- Task directions
Word for word, retype every record in the listing.

──────────

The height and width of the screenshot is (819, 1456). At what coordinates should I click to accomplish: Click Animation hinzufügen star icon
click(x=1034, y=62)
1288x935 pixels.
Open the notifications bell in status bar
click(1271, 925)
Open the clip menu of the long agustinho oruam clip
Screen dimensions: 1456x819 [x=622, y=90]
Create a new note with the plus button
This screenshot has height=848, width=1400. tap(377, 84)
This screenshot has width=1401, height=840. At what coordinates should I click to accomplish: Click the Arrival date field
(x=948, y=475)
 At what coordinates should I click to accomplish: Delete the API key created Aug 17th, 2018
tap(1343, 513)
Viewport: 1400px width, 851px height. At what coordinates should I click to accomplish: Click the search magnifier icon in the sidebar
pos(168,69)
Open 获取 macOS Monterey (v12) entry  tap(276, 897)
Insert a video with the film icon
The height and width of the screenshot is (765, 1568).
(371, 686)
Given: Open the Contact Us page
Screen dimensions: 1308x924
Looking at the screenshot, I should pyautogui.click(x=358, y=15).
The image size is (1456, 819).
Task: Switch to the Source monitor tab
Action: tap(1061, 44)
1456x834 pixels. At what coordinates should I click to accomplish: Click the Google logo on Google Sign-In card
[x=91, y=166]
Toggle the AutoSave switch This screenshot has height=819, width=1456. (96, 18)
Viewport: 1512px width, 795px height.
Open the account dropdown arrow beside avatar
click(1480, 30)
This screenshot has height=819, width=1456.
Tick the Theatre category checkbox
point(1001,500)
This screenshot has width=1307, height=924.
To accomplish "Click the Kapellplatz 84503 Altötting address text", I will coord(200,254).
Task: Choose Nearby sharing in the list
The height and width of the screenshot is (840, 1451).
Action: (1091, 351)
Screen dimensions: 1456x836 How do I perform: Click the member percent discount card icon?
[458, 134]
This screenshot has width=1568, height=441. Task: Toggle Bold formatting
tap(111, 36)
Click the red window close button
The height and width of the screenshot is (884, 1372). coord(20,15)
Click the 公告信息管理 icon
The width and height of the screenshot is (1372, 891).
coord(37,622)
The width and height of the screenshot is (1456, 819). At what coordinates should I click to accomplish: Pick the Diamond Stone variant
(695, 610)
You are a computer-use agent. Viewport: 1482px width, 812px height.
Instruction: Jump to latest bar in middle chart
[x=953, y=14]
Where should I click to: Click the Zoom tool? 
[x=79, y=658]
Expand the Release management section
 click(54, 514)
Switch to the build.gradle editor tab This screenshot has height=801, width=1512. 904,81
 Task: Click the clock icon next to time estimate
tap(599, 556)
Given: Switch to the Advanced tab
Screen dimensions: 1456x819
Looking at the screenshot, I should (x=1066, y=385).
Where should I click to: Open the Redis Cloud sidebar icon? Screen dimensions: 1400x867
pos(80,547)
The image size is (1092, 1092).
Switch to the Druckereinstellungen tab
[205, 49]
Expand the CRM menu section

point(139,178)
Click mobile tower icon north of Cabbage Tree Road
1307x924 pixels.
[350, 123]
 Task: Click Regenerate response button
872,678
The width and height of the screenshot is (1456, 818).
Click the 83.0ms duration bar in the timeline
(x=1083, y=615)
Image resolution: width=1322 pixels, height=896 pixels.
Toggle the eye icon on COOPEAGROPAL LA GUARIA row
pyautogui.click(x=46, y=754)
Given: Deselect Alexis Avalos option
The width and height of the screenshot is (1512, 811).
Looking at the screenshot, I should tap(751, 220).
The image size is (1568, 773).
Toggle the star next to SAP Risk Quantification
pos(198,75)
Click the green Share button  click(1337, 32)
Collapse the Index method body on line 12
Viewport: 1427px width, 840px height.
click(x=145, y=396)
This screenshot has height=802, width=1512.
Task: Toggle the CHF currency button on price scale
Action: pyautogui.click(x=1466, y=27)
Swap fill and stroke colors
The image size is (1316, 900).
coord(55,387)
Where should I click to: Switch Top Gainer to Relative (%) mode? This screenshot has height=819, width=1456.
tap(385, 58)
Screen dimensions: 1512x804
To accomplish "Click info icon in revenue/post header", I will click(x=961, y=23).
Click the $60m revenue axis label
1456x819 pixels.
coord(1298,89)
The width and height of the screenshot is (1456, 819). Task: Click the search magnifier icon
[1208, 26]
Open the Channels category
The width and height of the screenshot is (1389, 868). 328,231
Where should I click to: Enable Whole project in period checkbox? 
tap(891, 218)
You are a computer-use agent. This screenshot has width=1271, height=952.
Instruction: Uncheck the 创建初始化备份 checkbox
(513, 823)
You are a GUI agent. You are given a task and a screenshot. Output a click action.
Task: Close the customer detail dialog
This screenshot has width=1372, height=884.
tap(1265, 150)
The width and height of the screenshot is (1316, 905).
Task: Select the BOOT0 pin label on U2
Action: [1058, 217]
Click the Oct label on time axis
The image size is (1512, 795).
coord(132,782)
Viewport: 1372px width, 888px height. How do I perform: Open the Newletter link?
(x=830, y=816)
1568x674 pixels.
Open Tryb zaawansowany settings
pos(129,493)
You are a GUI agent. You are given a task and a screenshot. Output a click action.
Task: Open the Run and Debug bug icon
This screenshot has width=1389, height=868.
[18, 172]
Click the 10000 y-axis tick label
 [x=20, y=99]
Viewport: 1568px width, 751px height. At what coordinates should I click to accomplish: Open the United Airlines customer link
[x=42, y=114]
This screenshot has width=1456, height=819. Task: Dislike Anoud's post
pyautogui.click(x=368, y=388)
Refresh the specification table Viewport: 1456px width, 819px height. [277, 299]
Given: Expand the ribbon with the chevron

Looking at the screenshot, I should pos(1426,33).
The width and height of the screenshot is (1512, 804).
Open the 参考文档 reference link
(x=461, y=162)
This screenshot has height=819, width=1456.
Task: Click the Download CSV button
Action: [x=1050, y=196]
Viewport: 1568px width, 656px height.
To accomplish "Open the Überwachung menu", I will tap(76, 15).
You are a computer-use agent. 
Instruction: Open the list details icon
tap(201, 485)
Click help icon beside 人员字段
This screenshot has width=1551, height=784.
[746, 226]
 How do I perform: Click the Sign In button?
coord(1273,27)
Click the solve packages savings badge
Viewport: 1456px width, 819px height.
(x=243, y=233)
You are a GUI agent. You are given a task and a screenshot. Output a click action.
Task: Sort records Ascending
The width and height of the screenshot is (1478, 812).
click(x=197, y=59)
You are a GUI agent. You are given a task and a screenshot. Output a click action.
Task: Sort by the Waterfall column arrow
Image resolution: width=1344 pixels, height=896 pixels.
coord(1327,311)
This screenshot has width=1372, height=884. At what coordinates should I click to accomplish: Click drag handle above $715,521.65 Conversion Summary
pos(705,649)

──────────

- Task solution
The height and width of the screenshot is (819, 1456). At what coordinates should I click to accomplish: Click Animation hinzufügen star icon
click(x=1034, y=62)
1288x935 pixels.
Open the notifications bell in status bar
click(1271, 925)
Open the clip menu of the long agustinho oruam clip
Screen dimensions: 1456x819 [x=622, y=90]
Create a new note with the plus button
This screenshot has height=848, width=1400. tap(377, 84)
This screenshot has width=1401, height=840. At what coordinates should I click to accomplish: Click the Arrival date field
(x=948, y=475)
 At what coordinates should I click to accomplish: Delete the API key created Aug 17th, 2018
tap(1343, 513)
Viewport: 1400px width, 851px height. At what coordinates should I click to accomplish: Click the search magnifier icon in the sidebar
pos(168,69)
Open 获取 macOS Monterey (v12) entry  tap(276, 897)
Insert a video with the film icon
The height and width of the screenshot is (765, 1568).
(371, 686)
Given: Open the Contact Us page
Screen dimensions: 1308x924
Looking at the screenshot, I should pyautogui.click(x=358, y=15).
The image size is (1456, 819).
Task: Switch to the Source monitor tab
Action: tap(1061, 44)
1456x834 pixels. At what coordinates should I click to accomplish: Click the Google logo on Google Sign-In card
[x=91, y=166]
Toggle the AutoSave switch This screenshot has height=819, width=1456. (96, 18)
Viewport: 1512px width, 795px height.
Open the account dropdown arrow beside avatar
click(1480, 30)
This screenshot has height=819, width=1456.
Tick the Theatre category checkbox
point(1001,500)
This screenshot has width=1307, height=924.
To accomplish "Click the Kapellplatz 84503 Altötting address text", I will coord(200,254).
Task: Choose Nearby sharing in the list
The height and width of the screenshot is (840, 1451).
Action: (1091, 351)
Screen dimensions: 1456x836 How do I perform: Click the member percent discount card icon?
[458, 134]
This screenshot has width=1568, height=441. Task: Toggle Bold formatting
tap(111, 36)
Click the red window close button
The height and width of the screenshot is (884, 1372). coord(20,15)
Click the 公告信息管理 icon
The width and height of the screenshot is (1372, 891).
coord(37,622)
The width and height of the screenshot is (1456, 819). At what coordinates should I click to accomplish: Pick the Diamond Stone variant
(695, 610)
You are a computer-use agent. Viewport: 1482px width, 812px height.
Instruction: Jump to latest bar in middle chart
[x=953, y=14]
Where should I click to: Click the Zoom tool? 
[x=79, y=658]
Expand the Release management section
 click(54, 514)
Switch to the build.gradle editor tab This screenshot has height=801, width=1512. 904,81
 Task: Click the clock icon next to time estimate
tap(599, 556)
Given: Switch to the Advanced tab
Screen dimensions: 1456x819
Looking at the screenshot, I should (x=1066, y=385).
Where should I click to: Open the Redis Cloud sidebar icon? Screen dimensions: 1400x867
pos(80,547)
The image size is (1092, 1092).
Switch to the Druckereinstellungen tab
[205, 49]
Expand the CRM menu section

point(139,178)
Click mobile tower icon north of Cabbage Tree Road
1307x924 pixels.
[350, 123]
 Task: Click Regenerate response button
872,678
The width and height of the screenshot is (1456, 818).
Click the 83.0ms duration bar in the timeline
(x=1083, y=615)
Image resolution: width=1322 pixels, height=896 pixels.
Toggle the eye icon on COOPEAGROPAL LA GUARIA row
pyautogui.click(x=46, y=754)
Given: Deselect Alexis Avalos option
The width and height of the screenshot is (1512, 811).
Looking at the screenshot, I should tap(751, 220).
The image size is (1568, 773).
Toggle the star next to SAP Risk Quantification
pos(198,75)
Click the green Share button  click(1337, 32)
Collapse the Index method body on line 12
Viewport: 1427px width, 840px height.
click(x=145, y=396)
This screenshot has height=802, width=1512.
Task: Toggle the CHF currency button on price scale
Action: pyautogui.click(x=1466, y=27)
Swap fill and stroke colors
The image size is (1316, 900).
coord(55,387)
Where should I click to: Switch Top Gainer to Relative (%) mode? This screenshot has height=819, width=1456.
tap(385, 58)
Screen dimensions: 1512x804
To accomplish "Click info icon in revenue/post header", I will click(x=961, y=23).
Click the $60m revenue axis label
1456x819 pixels.
coord(1298,89)
The width and height of the screenshot is (1456, 819). Task: Click the search magnifier icon
[1208, 26]
Open the Channels category
The width and height of the screenshot is (1389, 868). 328,231
Where should I click to: Enable Whole project in period checkbox? 
tap(891, 218)
You are a computer-use agent. This screenshot has width=1271, height=952.
Instruction: Uncheck the 创建初始化备份 checkbox
(513, 823)
You are a GUI agent. You are given a task and a screenshot. Output a click action.
Task: Close the customer detail dialog
This screenshot has width=1372, height=884.
tap(1265, 150)
The width and height of the screenshot is (1316, 905).
Task: Select the BOOT0 pin label on U2
Action: [1058, 217]
Click the Oct label on time axis
The image size is (1512, 795).
coord(132,782)
Viewport: 1372px width, 888px height. How do I perform: Open the Newletter link?
(x=830, y=816)
1568x674 pixels.
Open Tryb zaawansowany settings
pos(129,493)
You are a GUI agent. You are given a task and a screenshot. Output a click action.
Task: Open the Run and Debug bug icon
This screenshot has width=1389, height=868.
[18, 172]
Click the 10000 y-axis tick label
 [x=20, y=99]
Viewport: 1568px width, 751px height. At what coordinates should I click to accomplish: Open the United Airlines customer link
[x=42, y=114]
This screenshot has width=1456, height=819. Task: Dislike Anoud's post
pyautogui.click(x=368, y=388)
Refresh the specification table Viewport: 1456px width, 819px height. [277, 299]
Given: Expand the ribbon with the chevron

Looking at the screenshot, I should pos(1426,33).
The width and height of the screenshot is (1512, 804).
Open the 参考文档 reference link
(x=461, y=162)
This screenshot has height=819, width=1456.
Task: Click the Download CSV button
Action: [x=1050, y=196]
Viewport: 1568px width, 656px height.
To accomplish "Open the Überwachung menu", I will tap(76, 15).
You are a computer-use agent. 
Instruction: Open the list details icon
tap(201, 485)
Click help icon beside 人员字段
This screenshot has width=1551, height=784.
[746, 226]
 How do I perform: Click the Sign In button?
coord(1273,27)
Click the solve packages savings badge
Viewport: 1456px width, 819px height.
(x=243, y=233)
You are a GUI agent. You are given a task and a screenshot. Output a click action.
Task: Sort records Ascending
The width and height of the screenshot is (1478, 812).
click(x=197, y=59)
You are a GUI agent. You are given a task and a screenshot. Output a click action.
Task: Sort by the Waterfall column arrow
Image resolution: width=1344 pixels, height=896 pixels.
coord(1327,311)
This screenshot has width=1372, height=884. At what coordinates should I click to accomplish: Click drag handle above $715,521.65 Conversion Summary
pos(705,649)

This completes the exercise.